Perfect Square Trinomials

It’s useful to think of “completing the square” as short for “completing the perfect square trinomial”.

First, recall that a perfect square is a number whose square root is an integer. The easiest way to think of perfect squares is to square the counting numbers:

$1^2, 2^2, 3^2, 4^2, 5^2, ...$

A perfect square trinomial is a polynomial whose square root is a binomial. The easiest way to think of perfect square trinomials is to square the binomials obtained by adding counting numbers to a variable $x$:

$(x+1)^2,$ $(x+2)^2,$ $(x+3)^2,$ $(x+4)^2,$ $(x+5)^2,$ $\vdots$

Recall that to square something is to multiply it by itself:

$[x + 1](x + 1),$ $[x + 2](x + 2),$ $[x + 3](x + 3),$ $[x + 4](x + 4),$ $[x + 5](x + 5),$ $\vdots$

Let’s distribute the second factor into the first factor:

$[ x(x+1) + 1(x+1) ],$ $[ x(x+2) + 2(x+2) ],$ $[ x(x+3) + 3(x+3) ],$ $[ x(x+4) + 4(x+4) ],$ $[ x(x+5) + 5(x+5) ],$ $\vdots$

Now further distribute:

$[ x^2 + 1x + 1x + 1 ],$ $[ x^2 + 2x + 2x + 4 ],$ $[ x^2 + 3x + 3x + 9 ],$ $[ x^2 + 4x + 4x + 16 ],$ $[ x^2 + 5x + 5x + 25 ],$ $\vdots$

Finally, combine like terms:

$x^2 + 2x + 1,$ $x^2 + 4x + 4,$ $x^2 + 6x + 9,$ $x^2 + 8x + 16,$ $x^2 + 10x + 25,$ $\vdots$

We see the general pattern for the square of a monomial of the form $x + b$ would then be

$x^2 + 2bx + b^2$

So, a perfect square trinomial must, by definition, be able to be written as the square of some binomial. We just saw that if we square any monomial of the form $x + b$, a perfect square trinomial of the form $x^2 + 2bx + b^2$ emerges. This tells us that if we run into a quadratic polynomial of the form $x^2 + 2bx$, we should add $b^2$ to complete the square. In words, we add the square of half the $x$ coefficient.

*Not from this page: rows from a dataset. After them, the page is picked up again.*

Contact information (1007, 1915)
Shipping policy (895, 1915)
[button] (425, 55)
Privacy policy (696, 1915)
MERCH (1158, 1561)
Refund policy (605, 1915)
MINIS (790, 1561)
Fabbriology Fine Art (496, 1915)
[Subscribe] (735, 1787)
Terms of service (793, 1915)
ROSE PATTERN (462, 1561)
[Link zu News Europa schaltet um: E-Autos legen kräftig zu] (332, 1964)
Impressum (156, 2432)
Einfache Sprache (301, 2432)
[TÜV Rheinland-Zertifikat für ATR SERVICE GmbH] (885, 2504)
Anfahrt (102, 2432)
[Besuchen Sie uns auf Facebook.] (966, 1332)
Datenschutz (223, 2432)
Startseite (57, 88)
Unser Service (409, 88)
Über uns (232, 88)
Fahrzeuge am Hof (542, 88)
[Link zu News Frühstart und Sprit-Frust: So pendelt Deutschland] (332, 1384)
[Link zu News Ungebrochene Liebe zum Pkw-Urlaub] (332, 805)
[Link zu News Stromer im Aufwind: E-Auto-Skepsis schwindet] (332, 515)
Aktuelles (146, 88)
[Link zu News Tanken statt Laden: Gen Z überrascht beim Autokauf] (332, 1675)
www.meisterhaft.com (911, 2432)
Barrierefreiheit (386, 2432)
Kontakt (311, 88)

The monomial $x + b$ is pretty general, but $ax + b$ is even more general. Think of them as the same, but in the first one we assumed $a = 1$.

$\begin{alignedat}{1} (ax + b)^2 &= [ax + b](ax + b)\\ &= [ax(ax + b) + b(ax + b)]\\ &= [a^2x^2 + abx + abx + b^2]\\ &= a^2x^2 + 2abx + b^2\\ \end{alignedat}$

At this point, just remind yourself that if $a = 0$, the equation would reduce to $b^2 = b^2$. So let’s assume $a \neq 0$, which means $a^2 \neq 0$. We are now able to divide both sides by $a^2$:

$\begin{alignedat}{1} (ax + b)^2 &= a^2x^2 + 2abx + b^2\\ \frac{(ax + b)^2}{a^2} &= \frac{a^2x^2 + 2abx + b^2}{a^2}\\ \bigg(\frac{ax + b}{a}\bigg)^2 &= \frac{a^2x^2}{a^2} + \frac{2abx}{a^2} + \frac{b^2}{a^2}\\ \bigg(x + \frac{b}{a}\bigg)^2 &= x^2 + 2\frac{b}{a}x + \bigg(\frac{b}{a}\bigg)^2\\ \end{alignedat}$

The thing we need to notice here is that on the right hand side, the constant term is the square of half the coefficient of $x$ . Thus, to complete the square,

1. Divide by the coefficient of $x^2$.
2. Identify the new coefficient of $x$, cut it in half, square it, then add it.
3. What you have can now be rewritten as a perfect square trinomial.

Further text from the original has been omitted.